PROBLEM TO SOLVE - Which lines of the data contain the string "agent"? Show each of them.

DATA EXCERPTS -
——
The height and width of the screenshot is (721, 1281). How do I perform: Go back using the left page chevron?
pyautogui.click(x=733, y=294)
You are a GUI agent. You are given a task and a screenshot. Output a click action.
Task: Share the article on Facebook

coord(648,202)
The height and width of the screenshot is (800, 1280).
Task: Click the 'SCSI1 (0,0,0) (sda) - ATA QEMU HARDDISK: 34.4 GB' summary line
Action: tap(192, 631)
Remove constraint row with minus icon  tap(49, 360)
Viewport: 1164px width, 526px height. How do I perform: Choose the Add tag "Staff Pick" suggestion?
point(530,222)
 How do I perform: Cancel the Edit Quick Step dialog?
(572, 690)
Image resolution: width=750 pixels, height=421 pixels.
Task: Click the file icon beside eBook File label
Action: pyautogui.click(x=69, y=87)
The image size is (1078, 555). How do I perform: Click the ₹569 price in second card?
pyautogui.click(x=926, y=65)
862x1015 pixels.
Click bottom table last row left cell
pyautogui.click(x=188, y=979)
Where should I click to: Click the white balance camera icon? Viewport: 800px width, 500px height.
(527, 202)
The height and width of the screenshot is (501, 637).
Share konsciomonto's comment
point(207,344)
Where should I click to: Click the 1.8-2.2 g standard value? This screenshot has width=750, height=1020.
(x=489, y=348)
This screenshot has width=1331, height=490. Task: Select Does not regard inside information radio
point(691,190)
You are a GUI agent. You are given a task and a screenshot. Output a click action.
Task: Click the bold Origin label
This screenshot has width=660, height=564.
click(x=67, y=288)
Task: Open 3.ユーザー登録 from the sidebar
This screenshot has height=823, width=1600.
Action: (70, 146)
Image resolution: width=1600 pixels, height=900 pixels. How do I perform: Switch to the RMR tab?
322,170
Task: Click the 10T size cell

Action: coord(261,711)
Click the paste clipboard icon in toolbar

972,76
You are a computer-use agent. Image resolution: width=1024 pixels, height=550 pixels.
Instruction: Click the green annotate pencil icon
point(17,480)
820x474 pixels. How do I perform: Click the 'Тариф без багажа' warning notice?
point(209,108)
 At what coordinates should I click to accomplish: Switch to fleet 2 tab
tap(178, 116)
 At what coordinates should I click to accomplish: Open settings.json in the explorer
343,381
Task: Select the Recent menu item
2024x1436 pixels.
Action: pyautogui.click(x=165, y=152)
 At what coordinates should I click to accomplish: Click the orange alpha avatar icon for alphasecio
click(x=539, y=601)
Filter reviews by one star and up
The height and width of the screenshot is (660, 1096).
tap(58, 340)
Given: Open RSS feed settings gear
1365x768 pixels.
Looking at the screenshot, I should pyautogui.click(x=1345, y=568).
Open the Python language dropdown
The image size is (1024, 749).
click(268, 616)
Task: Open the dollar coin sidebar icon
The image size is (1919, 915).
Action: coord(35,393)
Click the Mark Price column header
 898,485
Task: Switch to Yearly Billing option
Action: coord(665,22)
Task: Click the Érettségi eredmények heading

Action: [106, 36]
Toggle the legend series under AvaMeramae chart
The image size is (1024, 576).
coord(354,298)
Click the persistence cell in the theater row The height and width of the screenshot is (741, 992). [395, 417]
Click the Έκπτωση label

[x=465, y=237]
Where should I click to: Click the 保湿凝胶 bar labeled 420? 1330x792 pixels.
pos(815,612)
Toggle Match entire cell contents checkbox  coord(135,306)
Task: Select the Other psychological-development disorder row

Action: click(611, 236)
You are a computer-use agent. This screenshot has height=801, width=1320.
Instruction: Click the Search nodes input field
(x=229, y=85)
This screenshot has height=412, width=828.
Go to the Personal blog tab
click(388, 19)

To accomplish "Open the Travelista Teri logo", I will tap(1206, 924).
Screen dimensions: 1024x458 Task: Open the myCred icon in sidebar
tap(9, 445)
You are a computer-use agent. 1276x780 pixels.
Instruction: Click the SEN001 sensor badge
——
ANSWER SPACE -
You are a GUI agent. You are given a task and a screenshot. Output a click action.
You are a GUI agent. You are given a task and a screenshot. Output a click action.
You are a computer-use agent. Image resolution: width=1024 pixels, height=550 pixels.
You are a computer-use agent. This screenshot has height=801, width=1320.
You are a computer-use agent. 1276x780 pixels.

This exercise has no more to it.